# Goal of the exercise
Render every line of the entries below as a Markdown table with two columns, Row and Line, numbering each row and skipping blank lines.

# Supplied material
-----

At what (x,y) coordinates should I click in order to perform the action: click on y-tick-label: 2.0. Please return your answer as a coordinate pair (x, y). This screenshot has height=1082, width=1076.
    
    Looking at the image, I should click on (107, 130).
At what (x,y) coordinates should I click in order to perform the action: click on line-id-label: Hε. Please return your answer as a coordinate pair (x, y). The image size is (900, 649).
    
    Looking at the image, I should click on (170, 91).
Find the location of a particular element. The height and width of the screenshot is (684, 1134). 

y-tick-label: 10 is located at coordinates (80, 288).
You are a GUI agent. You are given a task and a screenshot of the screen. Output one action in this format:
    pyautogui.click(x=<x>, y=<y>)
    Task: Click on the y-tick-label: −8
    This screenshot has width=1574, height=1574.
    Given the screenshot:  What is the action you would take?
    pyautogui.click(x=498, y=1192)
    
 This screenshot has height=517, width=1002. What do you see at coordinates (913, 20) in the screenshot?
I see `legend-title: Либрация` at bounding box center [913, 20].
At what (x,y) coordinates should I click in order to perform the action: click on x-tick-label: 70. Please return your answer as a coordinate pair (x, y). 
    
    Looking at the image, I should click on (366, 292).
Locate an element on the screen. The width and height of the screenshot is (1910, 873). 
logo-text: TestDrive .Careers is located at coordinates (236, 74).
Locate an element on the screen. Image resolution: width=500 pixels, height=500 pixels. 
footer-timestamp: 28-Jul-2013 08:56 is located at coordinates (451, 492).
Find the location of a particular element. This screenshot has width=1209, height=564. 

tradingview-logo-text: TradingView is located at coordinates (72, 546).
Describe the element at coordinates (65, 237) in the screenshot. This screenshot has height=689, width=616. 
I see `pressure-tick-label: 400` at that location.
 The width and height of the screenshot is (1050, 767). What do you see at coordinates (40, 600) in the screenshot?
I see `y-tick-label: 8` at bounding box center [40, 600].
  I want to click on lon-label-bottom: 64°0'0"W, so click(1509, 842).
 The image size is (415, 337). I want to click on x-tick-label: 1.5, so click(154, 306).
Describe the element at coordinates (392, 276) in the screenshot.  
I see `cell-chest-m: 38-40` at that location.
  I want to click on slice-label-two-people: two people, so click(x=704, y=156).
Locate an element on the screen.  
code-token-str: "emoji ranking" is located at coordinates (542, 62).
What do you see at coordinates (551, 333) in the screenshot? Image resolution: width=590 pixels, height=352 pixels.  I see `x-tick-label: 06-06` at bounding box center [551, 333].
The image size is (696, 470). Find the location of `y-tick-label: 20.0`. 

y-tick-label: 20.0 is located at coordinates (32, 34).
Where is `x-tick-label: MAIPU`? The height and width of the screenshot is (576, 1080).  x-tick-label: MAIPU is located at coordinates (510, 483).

-----

# Exercise answer
| Row | Line |
|---|---|
| 1 | At what (x,y) coordinates should I click in order to perform the action: click on y-tick-label: 2.0. Please return your answer as a coordinate pair (x, y). This screenshot has height=1082, width=1076. |
| 2 |     Looking at the image, I should click on (107, 130). |
| 3 | At what (x,y) coordinates should I click in order to perform the action: click on line-id-label: Hε. Please return your answer as a coordinate pair (x, y). The image size is (900, 649). |
| 4 |     Looking at the image, I should click on (170, 91). |
| 5 | Find the location of a particular element. The height and width of the screenshot is (684, 1134).  |
| 6 | y-tick-label: 10 is located at coordinates (80, 288). |
| 7 | You are a GUI agent. You are given a task and a screenshot of the screen. Output one action in this format: |
| 8 |     pyautogui.click(x=<x>, y=<y>) |
| 9 |     Task: Click on the y-tick-label: −8 |
| 10 |     This screenshot has width=1574, height=1574. |
| 11 |     Given the screenshot:  What is the action you would take? |
| 12 |     pyautogui.click(x=498, y=1192) |
| 13 |  This screenshot has height=517, width=1002. What do you see at coordinates (913, 20) in the screenshot? |
| 14 | I see `legend-title: Либрация` at bounding box center [913, 20]. |
| 15 | At what (x,y) coordinates should I click in order to perform the action: click on x-tick-label: 70. Please return your answer as a coordinate pair (x, y).  |
| 16 |     Looking at the image, I should click on (366, 292). |
| 17 | Locate an element on the screen. The width and height of the screenshot is (1910, 873).  |
| 18 | logo-text: TestDrive .Careers is located at coordinates (236, 74). |
| 19 | Locate an element on the screen. Image resolution: width=500 pixels, height=500 pixels.  |
| 20 | footer-timestamp: 28-Jul-2013 08:56 is located at coordinates (451, 492). |
| 21 | Find the location of a particular element. This screenshot has width=1209, height=564.  |
| 22 | tradingview-logo-text: TradingView is located at coordinates (72, 546). |
| 23 | Describe the element at coordinates (65, 237) in the screenshot. This screenshot has height=689, width=616.  |
| 24 | I see `pressure-tick-label: 400` at that location. |
| 25 |  The width and height of the screenshot is (1050, 767). What do you see at coordinates (40, 600) in the screenshot? |
| 26 | I see `y-tick-label: 8` at bounding box center [40, 600]. |
| 27 |   I want to click on lon-label-bottom: 64°0'0"W, so click(1509, 842). |
| 28 |  The image size is (415, 337). I want to click on x-tick-label: 1.5, so click(154, 306). |
| 29 | Describe the element at coordinates (392, 276) in the screenshot.   |
| 30 | I see `cell-chest-m: 38-40` at that location. |
| 31 |   I want to click on slice-label-two-people: two people, so click(x=704, y=156). |
| 32 | Locate an element on the screen.   |
| 33 | code-token-str: "emoji ranking" is located at coordinates (542, 62). |
| 34 | What do you see at coordinates (551, 333) in the screenshot? Image resolution: width=590 pixels, height=352 pixels.  I see `x-tick-label: 06-06` at bounding box center [551, 333]. |
| 35 | The image size is (696, 470). Find the location of `y-tick-label: 20.0`.  |
| 36 | y-tick-label: 20.0 is located at coordinates (32, 34). |
| 37 | Where is `x-tick-label: MAIPU`? The height and width of the screenshot is (576, 1080).  x-tick-label: MAIPU is located at coordinates (510, 483). |